◆ Written request ◆
Convert the part of the records that opens with the line containing "Task: Delete the Closed status via trash icon" and closes with the line containing "pyautogui.click(x=70, y=147)" into a numbered list, one line per item, leaving out blank lines.

◆ The records ◆

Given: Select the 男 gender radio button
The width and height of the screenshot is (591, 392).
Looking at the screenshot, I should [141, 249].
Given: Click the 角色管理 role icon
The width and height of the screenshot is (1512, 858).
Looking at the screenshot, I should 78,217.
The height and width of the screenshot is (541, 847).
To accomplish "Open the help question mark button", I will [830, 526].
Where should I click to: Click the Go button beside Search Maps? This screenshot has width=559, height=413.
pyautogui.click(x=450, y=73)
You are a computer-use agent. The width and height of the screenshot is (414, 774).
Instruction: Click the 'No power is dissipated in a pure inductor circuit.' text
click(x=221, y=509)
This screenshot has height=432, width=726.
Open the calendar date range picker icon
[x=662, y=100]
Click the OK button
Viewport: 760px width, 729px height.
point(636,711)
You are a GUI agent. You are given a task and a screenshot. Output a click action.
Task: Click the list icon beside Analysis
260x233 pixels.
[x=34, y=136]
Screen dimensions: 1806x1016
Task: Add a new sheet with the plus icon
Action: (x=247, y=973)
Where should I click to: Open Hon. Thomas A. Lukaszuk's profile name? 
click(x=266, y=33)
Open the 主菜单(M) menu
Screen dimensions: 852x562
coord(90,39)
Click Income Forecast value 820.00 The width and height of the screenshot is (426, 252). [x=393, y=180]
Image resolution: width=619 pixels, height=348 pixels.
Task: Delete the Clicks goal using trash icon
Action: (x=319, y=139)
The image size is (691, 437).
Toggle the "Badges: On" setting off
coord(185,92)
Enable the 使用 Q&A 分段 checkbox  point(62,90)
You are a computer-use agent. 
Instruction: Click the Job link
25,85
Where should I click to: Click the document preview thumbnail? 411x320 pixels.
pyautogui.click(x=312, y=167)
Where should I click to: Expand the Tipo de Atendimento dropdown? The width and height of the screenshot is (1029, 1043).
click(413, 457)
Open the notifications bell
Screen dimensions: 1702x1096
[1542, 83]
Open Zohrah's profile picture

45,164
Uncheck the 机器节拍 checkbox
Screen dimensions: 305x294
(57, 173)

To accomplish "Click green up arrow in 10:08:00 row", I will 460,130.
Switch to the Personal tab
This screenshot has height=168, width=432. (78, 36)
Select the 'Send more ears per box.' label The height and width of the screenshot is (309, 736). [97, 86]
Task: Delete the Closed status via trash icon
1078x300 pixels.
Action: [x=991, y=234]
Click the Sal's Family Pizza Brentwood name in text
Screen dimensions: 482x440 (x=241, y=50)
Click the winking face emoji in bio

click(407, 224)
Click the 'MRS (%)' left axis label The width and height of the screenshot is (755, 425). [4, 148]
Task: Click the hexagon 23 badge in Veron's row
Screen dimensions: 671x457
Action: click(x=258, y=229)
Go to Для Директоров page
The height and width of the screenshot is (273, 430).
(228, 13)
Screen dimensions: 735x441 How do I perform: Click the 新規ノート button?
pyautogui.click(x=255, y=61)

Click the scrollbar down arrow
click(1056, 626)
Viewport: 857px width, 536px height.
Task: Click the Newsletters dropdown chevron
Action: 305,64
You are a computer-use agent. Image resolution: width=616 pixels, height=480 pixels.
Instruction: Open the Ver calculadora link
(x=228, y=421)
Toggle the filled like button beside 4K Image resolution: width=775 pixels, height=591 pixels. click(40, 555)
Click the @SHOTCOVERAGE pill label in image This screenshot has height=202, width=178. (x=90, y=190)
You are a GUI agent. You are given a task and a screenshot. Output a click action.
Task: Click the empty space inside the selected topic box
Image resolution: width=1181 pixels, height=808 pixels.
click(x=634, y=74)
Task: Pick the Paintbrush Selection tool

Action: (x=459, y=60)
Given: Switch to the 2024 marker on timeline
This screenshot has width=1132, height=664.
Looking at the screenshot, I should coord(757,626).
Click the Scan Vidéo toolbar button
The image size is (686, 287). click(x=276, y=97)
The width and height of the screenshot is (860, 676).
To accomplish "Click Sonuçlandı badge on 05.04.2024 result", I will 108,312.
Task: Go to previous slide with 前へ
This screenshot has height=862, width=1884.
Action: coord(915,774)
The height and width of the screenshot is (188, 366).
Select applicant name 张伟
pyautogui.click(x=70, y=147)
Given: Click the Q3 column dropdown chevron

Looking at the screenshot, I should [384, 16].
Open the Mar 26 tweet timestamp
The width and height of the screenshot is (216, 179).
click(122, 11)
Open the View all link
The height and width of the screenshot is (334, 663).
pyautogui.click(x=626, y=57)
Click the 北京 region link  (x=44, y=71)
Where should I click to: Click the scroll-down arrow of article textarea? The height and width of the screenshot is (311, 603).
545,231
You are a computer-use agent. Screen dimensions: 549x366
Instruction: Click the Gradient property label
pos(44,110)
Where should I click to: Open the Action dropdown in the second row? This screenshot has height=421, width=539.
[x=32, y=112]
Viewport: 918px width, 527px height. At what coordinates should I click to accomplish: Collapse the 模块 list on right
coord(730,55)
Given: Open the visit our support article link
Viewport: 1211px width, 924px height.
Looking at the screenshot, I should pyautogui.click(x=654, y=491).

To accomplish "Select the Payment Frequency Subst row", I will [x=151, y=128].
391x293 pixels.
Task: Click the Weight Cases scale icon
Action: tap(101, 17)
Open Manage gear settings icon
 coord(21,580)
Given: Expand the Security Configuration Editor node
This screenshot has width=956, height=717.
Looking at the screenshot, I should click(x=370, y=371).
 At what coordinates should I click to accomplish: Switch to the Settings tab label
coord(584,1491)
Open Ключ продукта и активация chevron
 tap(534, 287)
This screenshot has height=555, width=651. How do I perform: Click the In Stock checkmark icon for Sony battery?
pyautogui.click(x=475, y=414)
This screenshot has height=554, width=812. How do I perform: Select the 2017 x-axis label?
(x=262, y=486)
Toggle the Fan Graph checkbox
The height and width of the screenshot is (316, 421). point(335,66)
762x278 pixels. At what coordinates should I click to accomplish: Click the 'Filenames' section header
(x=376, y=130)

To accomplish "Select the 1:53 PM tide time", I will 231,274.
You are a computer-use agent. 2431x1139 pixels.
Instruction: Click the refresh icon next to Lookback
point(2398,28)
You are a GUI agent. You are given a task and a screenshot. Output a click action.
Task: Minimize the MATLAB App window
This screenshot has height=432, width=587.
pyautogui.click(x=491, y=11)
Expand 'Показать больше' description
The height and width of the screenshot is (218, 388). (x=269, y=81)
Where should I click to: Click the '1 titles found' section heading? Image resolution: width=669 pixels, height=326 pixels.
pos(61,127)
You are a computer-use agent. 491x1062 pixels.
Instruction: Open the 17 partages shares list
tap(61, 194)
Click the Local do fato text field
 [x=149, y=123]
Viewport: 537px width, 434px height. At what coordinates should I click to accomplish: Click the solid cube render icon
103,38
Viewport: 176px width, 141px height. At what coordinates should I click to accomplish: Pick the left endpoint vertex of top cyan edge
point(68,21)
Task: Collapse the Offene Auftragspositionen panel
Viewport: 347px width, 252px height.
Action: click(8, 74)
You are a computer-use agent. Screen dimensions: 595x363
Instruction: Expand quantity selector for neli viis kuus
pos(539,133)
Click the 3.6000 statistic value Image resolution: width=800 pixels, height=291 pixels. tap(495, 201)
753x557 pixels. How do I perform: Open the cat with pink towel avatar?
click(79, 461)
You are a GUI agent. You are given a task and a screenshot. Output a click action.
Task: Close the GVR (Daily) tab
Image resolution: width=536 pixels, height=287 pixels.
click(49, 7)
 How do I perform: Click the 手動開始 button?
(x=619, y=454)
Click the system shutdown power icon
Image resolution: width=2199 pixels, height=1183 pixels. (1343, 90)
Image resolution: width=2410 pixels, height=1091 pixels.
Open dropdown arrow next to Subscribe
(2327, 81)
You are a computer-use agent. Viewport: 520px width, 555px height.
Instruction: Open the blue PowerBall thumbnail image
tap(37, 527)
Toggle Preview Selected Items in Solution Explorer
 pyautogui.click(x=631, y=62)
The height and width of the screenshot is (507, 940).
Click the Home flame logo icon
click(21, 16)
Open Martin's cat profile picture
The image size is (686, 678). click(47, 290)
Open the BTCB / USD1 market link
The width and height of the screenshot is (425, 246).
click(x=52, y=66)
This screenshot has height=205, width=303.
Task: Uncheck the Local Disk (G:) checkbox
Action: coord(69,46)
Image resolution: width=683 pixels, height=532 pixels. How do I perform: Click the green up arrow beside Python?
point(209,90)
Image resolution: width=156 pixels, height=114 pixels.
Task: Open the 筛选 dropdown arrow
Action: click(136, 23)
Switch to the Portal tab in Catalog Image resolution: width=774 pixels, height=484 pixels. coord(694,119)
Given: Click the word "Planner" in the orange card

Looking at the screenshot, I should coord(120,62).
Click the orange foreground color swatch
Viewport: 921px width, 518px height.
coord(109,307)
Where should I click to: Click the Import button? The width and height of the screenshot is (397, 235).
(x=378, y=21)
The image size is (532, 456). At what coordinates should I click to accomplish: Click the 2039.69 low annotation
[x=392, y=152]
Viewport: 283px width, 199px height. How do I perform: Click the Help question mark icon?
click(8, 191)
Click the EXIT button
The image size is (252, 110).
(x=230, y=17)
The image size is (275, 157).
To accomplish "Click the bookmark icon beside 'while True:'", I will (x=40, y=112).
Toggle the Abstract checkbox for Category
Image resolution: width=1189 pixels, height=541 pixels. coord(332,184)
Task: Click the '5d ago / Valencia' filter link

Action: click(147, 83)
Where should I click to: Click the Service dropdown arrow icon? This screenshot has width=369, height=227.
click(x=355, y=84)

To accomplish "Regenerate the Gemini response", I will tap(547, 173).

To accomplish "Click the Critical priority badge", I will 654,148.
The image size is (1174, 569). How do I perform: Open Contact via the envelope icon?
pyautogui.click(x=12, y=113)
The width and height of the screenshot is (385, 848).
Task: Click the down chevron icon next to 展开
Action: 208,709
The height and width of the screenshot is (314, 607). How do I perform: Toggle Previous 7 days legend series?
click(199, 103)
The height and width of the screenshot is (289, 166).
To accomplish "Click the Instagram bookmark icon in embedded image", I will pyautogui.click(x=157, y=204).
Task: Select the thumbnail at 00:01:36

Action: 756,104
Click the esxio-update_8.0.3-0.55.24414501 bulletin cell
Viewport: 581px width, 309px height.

◆ The solution ◆
1. Task: Delete the Closed status via trash icon
2. 1078x300 pixels.
3. Action: [x=991, y=234]
4. Click the Sal's Family Pizza Brentwood name in text
5. Screen dimensions: 482x440 (x=241, y=50)
6. Click the winking face emoji in bio
7. click(407, 224)
8. Click the 'MRS (%)' left axis label The width and height of the screenshot is (755, 425). [4, 148]
9. Task: Click the hexagon 23 badge in Veron's row
10. Screen dimensions: 671x457
11. Action: click(x=258, y=229)
12. Go to Для Директоров page
13. The height and width of the screenshot is (273, 430).
14. (228, 13)
15. Screen dimensions: 735x441 How do I perform: Click the 新規ノート button?
16. pyautogui.click(x=255, y=61)
17. Click the scrollbar down arrow
18. click(1056, 626)
19. Viewport: 857px width, 536px height.
20. Task: Click the Newsletters dropdown chevron
21. Action: 305,64
22. You are a computer-use agent. Image resolution: width=616 pixels, height=480 pixels.
23. Instruction: Open the Ver calculadora link
24. (x=228, y=421)
25. Toggle the filled like button beside 4K Image resolution: width=775 pixels, height=591 pixels. click(40, 555)
26. Click the @SHOTCOVERAGE pill label in image This screenshot has height=202, width=178. (x=90, y=190)
27. You are a GUI agent. You are given a task and a screenshot. Output a click action.
28. Task: Click the empty space inside the selected topic box
29. Image resolution: width=1181 pixels, height=808 pixels.
30. click(x=634, y=74)
31. Task: Pick the Paintbrush Selection tool
32. Action: (x=459, y=60)
33. Given: Switch to the 2024 marker on timeline
34. This screenshot has width=1132, height=664.
35. Looking at the screenshot, I should coord(757,626).
36. Click the Scan Vidéo toolbar button
37. The image size is (686, 287). click(x=276, y=97)
38. The width and height of the screenshot is (860, 676).
39. To accomplish "Click Sonuçlandı badge on 05.04.2024 result", I will 108,312.
40. Task: Go to previous slide with 前へ
41. This screenshot has height=862, width=1884.
42. Action: coord(915,774)
43. The height and width of the screenshot is (188, 366).
44. Select applicant name 张伟
45. pyautogui.click(x=70, y=147)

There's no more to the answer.